On October 1, 2012, Champion joined ESPN as the new host of ESPN2's live debate show First Take. She was hired over Heidi Watney and Jemele Hill for the job. As the show's host, she moderated debates between sports pundits Skip Bayless and Stephen A. Smith, who she said had "the biggest, strongest personalities in the building". After proposing ideas for stories to ESPN, Champion made her journalistic debut for the network on November 4, 2014, when she profiled and interviewed American football quarterback Cam Newton in a segment for E:60. That same day, she was the target of racist and sexist tweets from comedian Artie Lange, who jokingly portrayed himself and Champion in a sexual fantasy set during slavery. Lange tweeted an apology to Champion the following day and ESPN issued a statement to Sports Illustrated that rebuked Lange's tweets, while Champion did not respond publicly.

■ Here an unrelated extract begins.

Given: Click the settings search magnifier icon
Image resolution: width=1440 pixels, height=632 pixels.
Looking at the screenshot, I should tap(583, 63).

After petitioning ESPN for six months to become an anchor on SportsCenter, Champion was promoted to the position in June 2015. She hosted her last episode of First Take on June 19 and began anchoring morning editions of SportsCenter in July.

=== Career at Amazon Prime Video ===
In 2022, Embassy Row announced that Champion will host The Cari Champion Show on Amazon Prime Video. On November 14, 2022, Champion made her debut on The Cari Champion Show.